Zelaya retreats from border after setting foot into Honduras

July 25, 2009, 7:03pm

LAS MANOS, Nicaragua (AFP) — Faced with international calls for restraint, ousted Honduran President Manuel Zelaya has retreated from the Honduran-Nicaraguan border after briefly setting foot into his country. Zelaya’s symbolic attempt to return home Friday came almost a month after soldiers sent him into exile.

Clashes between anti-riot police firing tear gas and hundreds of Zelaya supporters, some wielding stones, erupted on the Honduran side of the border as the beleaguered leader arrived just meters away in Nicaragua.

Surrounded by a throng of supporters and media, Zelaya, wearing a leather waistcoat and his trademark cowboy hat, stepped into Honduras briefly before returning to Nicaragua.

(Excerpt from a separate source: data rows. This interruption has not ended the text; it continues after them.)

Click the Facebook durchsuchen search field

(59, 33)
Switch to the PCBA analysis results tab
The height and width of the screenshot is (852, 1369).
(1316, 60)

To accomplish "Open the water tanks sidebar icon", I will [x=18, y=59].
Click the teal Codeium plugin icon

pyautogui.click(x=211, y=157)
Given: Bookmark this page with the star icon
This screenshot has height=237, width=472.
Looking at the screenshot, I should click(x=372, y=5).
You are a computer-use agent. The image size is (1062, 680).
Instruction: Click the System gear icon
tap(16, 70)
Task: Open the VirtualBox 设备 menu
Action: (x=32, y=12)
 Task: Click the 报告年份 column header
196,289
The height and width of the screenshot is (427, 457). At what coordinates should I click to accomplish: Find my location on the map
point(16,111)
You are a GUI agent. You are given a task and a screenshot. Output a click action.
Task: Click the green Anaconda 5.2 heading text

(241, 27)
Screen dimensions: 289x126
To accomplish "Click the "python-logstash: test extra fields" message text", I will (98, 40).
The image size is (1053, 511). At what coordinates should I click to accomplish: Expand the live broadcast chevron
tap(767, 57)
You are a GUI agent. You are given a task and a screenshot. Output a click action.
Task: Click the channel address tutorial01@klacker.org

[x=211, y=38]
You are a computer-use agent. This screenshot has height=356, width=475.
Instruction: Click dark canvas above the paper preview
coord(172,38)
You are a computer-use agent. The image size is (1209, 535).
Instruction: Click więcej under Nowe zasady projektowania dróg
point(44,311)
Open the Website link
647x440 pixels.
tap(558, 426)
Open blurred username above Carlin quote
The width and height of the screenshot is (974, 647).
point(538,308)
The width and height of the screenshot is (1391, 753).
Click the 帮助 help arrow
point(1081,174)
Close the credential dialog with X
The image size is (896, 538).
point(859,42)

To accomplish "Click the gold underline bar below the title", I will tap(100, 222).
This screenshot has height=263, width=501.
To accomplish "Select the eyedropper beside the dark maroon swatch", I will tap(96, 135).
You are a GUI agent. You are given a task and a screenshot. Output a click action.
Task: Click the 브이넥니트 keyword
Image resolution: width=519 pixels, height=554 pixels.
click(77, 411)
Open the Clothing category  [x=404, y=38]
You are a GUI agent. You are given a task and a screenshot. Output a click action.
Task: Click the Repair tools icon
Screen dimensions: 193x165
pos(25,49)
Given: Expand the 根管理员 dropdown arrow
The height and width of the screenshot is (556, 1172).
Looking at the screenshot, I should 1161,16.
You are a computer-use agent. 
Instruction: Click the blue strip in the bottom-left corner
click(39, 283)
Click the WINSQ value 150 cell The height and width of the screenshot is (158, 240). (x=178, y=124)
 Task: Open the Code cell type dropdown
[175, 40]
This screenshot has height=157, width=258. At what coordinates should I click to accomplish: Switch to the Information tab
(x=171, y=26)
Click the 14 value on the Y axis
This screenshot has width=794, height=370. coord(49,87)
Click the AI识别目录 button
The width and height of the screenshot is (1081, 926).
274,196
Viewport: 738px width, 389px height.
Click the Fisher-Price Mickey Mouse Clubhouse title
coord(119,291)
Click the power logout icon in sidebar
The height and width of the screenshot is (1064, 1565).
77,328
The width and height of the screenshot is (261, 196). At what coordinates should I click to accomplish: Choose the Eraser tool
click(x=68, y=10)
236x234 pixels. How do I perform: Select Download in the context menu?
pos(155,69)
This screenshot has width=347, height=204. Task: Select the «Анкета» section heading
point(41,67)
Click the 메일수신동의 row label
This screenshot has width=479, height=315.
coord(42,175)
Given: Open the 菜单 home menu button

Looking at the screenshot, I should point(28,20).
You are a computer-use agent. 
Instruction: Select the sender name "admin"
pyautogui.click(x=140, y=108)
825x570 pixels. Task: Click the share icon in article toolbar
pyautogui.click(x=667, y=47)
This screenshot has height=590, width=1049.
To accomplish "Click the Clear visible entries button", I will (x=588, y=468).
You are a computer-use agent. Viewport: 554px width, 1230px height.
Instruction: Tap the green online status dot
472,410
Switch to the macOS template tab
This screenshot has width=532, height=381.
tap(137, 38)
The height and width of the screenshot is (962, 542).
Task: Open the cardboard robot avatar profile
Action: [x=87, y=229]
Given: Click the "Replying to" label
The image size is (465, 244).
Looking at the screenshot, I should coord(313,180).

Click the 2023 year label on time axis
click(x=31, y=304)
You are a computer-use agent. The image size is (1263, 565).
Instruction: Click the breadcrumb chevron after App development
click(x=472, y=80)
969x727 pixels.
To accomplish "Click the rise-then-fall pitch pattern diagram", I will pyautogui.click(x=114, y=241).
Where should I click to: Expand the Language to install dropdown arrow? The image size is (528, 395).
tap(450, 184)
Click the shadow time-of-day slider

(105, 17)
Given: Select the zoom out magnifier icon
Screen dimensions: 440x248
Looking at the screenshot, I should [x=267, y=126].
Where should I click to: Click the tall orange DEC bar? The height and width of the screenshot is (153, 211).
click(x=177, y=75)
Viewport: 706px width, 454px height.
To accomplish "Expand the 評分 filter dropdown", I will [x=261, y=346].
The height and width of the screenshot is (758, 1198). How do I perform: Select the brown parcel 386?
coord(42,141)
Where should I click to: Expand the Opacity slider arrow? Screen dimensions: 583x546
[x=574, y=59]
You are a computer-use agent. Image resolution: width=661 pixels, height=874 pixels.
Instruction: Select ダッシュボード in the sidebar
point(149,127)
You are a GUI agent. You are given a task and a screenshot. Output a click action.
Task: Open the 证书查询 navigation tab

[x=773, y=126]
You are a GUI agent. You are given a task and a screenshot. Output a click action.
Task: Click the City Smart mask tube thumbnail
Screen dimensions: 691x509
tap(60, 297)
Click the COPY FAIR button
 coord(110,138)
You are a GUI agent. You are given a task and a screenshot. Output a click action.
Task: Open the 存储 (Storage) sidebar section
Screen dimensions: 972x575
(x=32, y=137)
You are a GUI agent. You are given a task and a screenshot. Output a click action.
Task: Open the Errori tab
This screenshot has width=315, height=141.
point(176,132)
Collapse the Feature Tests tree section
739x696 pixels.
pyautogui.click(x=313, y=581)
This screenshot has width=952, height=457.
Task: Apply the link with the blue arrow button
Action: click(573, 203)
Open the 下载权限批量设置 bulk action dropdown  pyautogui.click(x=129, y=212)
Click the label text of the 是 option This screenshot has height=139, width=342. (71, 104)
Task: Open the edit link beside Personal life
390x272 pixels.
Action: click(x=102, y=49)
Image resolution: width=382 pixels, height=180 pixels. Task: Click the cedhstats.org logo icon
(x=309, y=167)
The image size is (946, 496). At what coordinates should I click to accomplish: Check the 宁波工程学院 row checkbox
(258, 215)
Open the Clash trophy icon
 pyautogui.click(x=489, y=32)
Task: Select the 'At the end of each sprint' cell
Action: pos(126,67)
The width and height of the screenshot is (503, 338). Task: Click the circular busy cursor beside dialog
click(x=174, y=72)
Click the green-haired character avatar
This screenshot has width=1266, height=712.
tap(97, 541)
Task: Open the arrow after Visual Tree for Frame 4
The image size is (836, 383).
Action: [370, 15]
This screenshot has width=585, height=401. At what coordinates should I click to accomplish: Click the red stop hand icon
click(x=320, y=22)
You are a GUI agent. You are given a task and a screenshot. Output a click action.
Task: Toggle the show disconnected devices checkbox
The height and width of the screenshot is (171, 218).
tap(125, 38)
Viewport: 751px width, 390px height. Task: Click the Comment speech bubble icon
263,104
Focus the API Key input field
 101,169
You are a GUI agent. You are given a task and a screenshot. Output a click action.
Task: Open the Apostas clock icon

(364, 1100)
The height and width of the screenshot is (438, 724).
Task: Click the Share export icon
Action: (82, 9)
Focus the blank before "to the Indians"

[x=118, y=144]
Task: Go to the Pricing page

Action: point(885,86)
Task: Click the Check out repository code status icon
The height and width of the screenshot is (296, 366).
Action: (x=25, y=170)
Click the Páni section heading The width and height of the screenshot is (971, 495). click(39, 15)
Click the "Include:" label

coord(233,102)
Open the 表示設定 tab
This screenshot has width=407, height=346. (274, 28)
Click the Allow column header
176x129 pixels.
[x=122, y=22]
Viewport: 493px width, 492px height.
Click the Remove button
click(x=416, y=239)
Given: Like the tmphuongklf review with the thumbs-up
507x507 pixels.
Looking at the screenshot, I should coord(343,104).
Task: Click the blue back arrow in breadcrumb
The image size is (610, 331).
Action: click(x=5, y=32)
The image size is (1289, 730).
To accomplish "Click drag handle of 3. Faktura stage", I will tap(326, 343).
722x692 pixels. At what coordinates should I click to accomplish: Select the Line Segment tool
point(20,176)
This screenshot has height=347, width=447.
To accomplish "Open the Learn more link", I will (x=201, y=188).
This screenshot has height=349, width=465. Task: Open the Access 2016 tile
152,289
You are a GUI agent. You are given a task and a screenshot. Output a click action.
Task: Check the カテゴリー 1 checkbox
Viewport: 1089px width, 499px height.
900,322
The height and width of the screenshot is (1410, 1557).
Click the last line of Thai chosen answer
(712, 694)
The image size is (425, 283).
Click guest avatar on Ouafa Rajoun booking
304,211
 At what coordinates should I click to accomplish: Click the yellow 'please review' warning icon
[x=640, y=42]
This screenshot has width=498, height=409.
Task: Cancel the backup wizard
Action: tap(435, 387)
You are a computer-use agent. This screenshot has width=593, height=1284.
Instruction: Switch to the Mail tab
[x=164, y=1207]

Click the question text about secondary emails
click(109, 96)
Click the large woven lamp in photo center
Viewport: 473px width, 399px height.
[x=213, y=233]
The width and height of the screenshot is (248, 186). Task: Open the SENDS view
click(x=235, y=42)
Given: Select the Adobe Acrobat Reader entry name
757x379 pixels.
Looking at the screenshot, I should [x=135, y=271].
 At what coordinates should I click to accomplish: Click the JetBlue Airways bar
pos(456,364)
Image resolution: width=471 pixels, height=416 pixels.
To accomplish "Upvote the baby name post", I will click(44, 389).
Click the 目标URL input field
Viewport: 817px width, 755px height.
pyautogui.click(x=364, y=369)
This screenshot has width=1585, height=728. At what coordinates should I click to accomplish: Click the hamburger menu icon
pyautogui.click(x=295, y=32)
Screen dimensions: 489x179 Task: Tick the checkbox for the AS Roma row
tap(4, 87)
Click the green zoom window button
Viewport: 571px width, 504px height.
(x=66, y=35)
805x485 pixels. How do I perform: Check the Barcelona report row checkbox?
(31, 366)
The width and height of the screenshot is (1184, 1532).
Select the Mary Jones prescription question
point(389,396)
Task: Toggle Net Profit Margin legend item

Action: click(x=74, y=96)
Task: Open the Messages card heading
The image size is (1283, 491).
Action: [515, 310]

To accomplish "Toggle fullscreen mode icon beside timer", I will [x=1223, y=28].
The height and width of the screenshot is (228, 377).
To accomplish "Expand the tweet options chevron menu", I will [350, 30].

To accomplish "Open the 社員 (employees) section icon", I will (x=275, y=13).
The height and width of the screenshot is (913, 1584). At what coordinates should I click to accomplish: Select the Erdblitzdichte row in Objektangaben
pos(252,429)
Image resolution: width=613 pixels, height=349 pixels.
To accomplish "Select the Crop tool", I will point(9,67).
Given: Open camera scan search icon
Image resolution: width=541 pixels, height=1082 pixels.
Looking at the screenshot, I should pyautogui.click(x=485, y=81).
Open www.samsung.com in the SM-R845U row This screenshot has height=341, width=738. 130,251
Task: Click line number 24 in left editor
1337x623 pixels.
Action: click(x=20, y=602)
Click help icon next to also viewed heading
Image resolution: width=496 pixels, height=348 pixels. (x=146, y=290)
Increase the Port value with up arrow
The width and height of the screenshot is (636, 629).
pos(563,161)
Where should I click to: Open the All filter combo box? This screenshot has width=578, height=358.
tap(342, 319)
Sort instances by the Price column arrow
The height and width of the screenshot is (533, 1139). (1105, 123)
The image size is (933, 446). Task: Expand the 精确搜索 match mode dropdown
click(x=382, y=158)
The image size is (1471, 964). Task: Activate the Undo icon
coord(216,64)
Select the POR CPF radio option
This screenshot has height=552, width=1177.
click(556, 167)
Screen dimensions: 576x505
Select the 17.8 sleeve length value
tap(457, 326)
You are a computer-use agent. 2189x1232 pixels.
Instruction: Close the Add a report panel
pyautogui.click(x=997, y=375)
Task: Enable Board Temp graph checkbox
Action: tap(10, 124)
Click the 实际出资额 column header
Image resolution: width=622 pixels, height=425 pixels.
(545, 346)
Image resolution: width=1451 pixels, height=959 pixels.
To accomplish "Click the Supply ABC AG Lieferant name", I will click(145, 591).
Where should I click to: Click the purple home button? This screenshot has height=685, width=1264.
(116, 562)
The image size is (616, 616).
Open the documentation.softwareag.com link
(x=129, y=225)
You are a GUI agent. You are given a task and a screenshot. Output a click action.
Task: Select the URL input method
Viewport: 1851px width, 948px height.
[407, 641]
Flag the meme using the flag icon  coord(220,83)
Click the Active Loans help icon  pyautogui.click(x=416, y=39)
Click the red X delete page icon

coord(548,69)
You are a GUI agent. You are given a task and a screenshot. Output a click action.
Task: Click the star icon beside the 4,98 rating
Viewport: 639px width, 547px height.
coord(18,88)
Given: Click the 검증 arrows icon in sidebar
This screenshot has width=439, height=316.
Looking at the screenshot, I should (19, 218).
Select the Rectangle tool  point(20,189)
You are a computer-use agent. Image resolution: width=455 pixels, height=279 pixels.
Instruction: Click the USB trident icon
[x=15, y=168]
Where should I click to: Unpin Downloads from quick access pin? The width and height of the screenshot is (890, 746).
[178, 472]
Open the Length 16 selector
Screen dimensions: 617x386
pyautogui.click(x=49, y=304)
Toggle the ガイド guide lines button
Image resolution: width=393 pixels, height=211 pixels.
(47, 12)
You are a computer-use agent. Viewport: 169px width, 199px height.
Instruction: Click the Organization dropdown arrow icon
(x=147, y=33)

He retreated further from the border area later in the day and was expected to spend the night in the Nicaraguan town of Ocotal.

During the crossing, Zelaya told a Honduran army official that he wanted to speak to the head of the army, General Romeo Vasquez. Soldiers expelled Zelaya from the country at gunpoint on June 28 in a move supported by Honduras’s courts and legislature as he sought to hold a referendum on changing the constitution.

In Honduras, soldiers blocked Zelaya’s wife from joining the ousted leader, Xiomara Castro de Zelaya told Telesur by telephone. While international television broadcast Zelaya’s return, Honduran channels made no mention of it, instead showing regular programs.

By nightfall, supporters in Honduras were losing faith that Zelaya would enter the country as promised. Several of the president’s humble supporters said they were exhausted after 10 days of talk about his return. Many had walked long distances to reach the border area.

Meanwhile, Honduran soldiers, many wearing ski masks, continued to reach the border area.

US Secretary of State Hillary Clinton criticized Zelaya’s move as “reckless,’’ while the State Department said the president planned to travel to Washington on Tuesday for talks. “President Zelaya’s effort to reach the border is reckless. It does not contribute to the broader effort to restore democracy and constitutional order in the Honduras crisis,’’ Clinton said.